What you need to do:
Begin at the line containing "Task: Clear network log in DevTools" and copy exactly through the last line of the listing, skipping every picture.

--- START ---

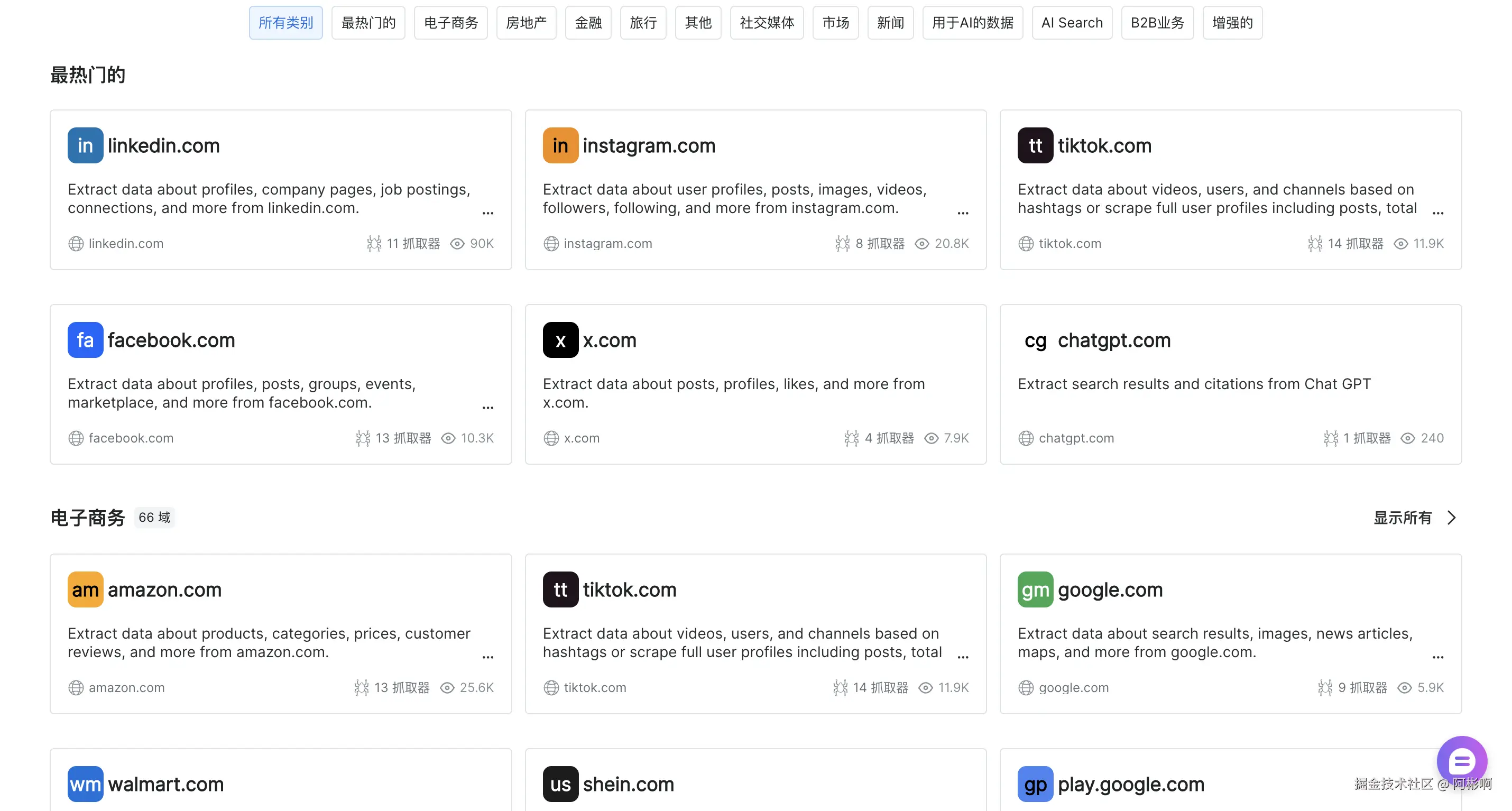Expand 显示所有 chevron for 电子商务 section

[x=1451, y=518]
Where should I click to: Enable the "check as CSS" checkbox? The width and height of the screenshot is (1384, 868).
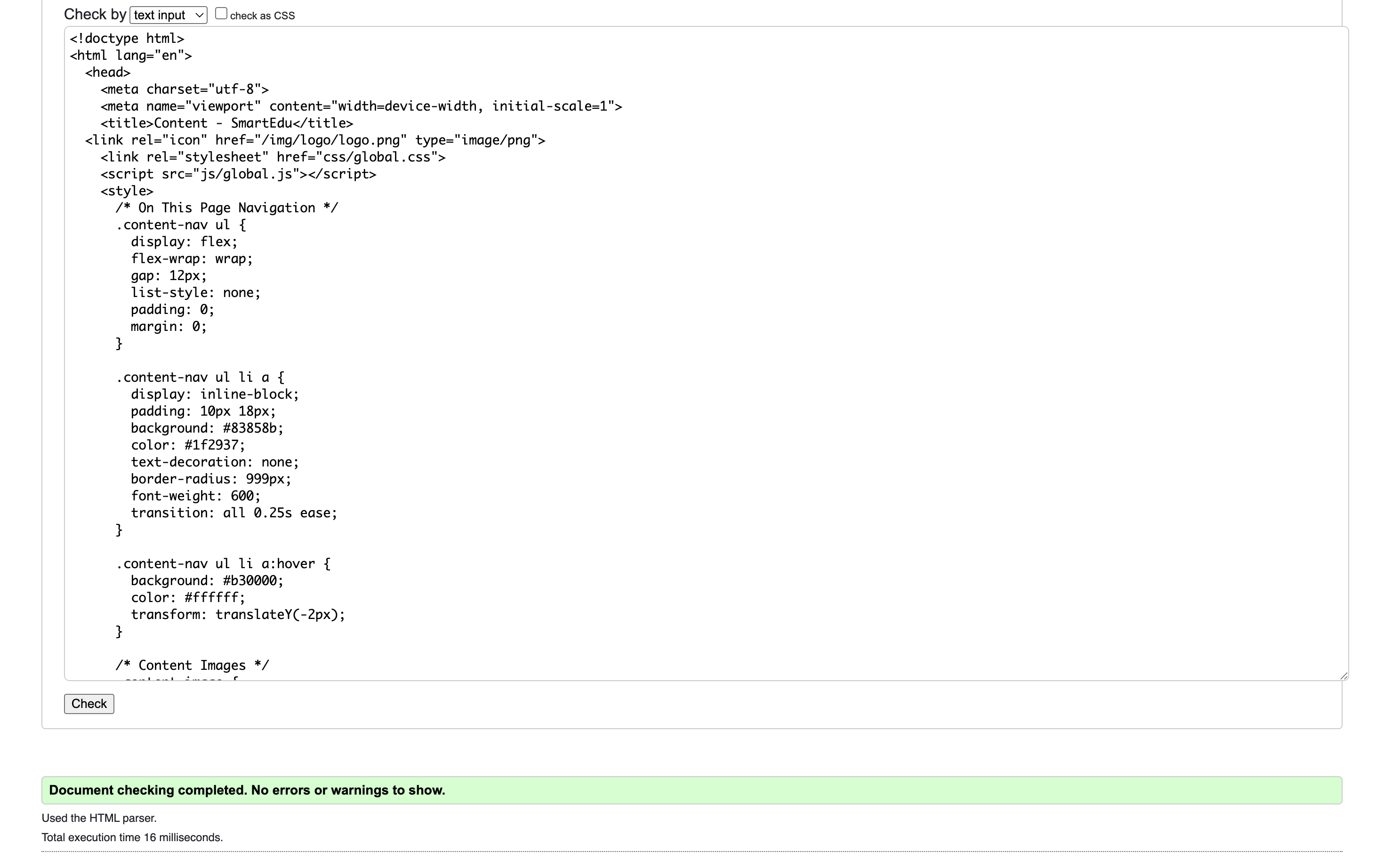pyautogui.click(x=221, y=14)
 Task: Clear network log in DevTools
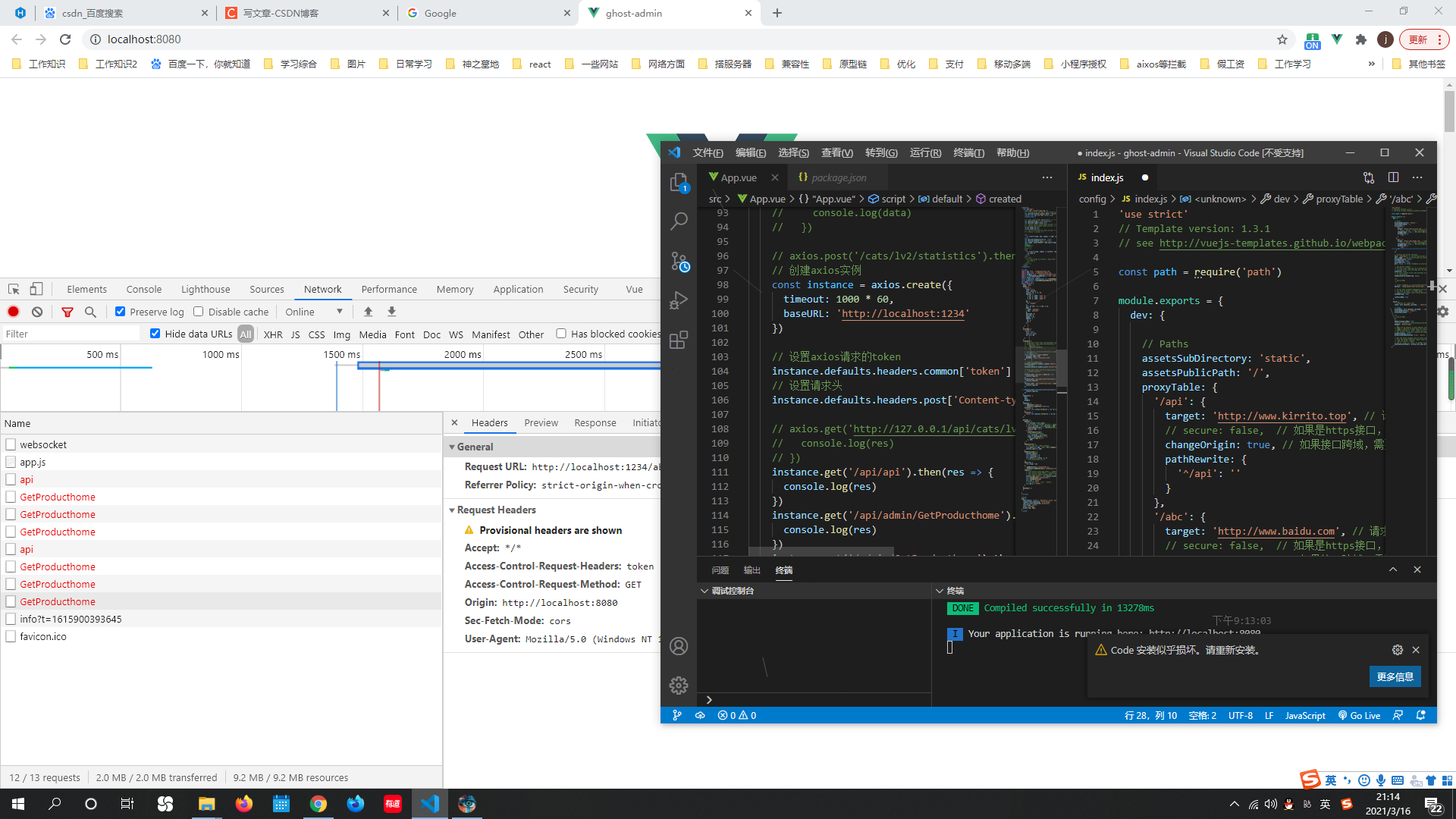point(37,312)
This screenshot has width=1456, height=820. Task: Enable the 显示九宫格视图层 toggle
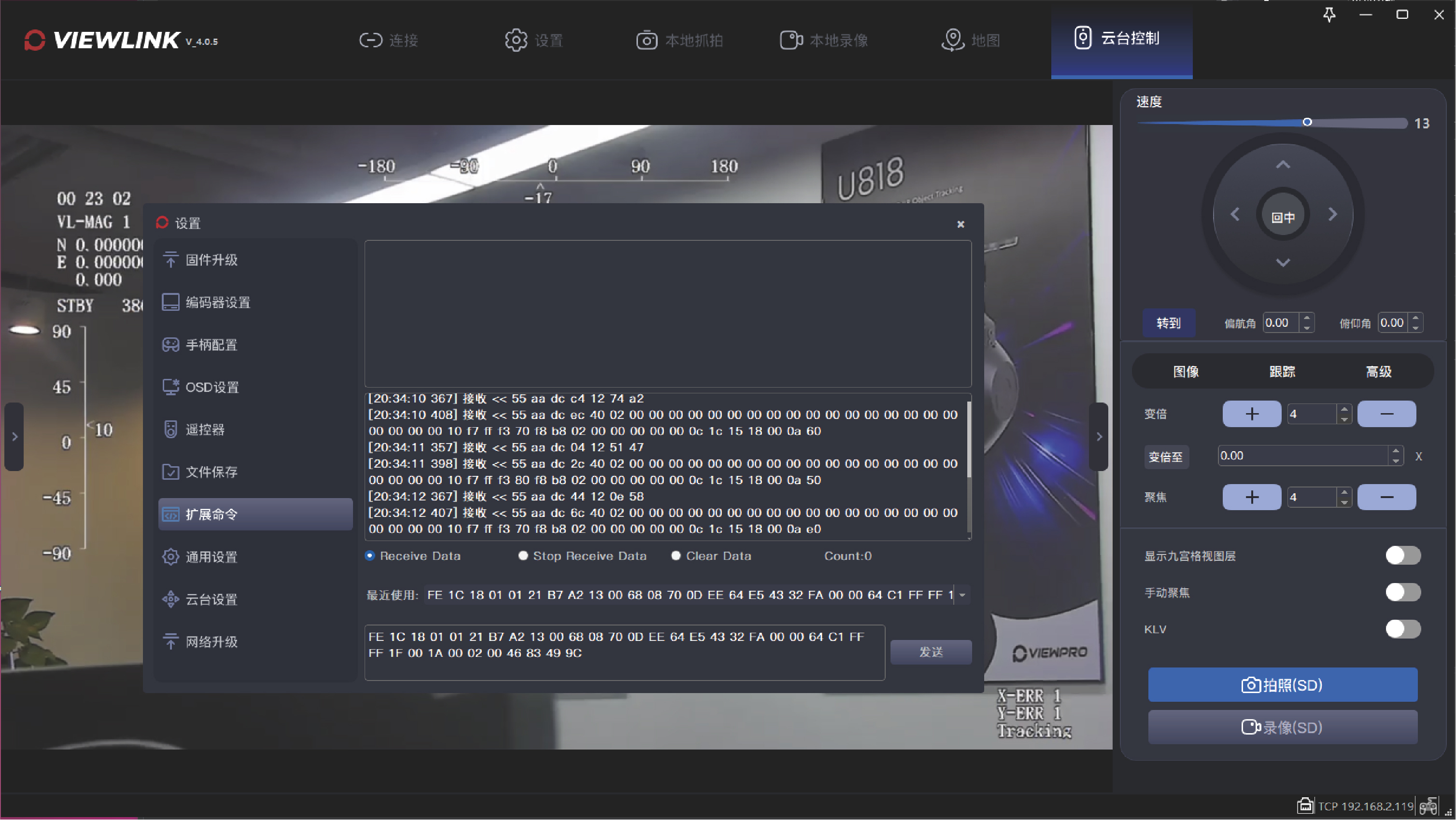(1403, 556)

--- END ---

Written solution:
 Task: Clear network log in DevTools
point(37,312)
This screenshot has width=1456, height=820. Task: Enable the 显示九宫格视图层 toggle
(1403, 556)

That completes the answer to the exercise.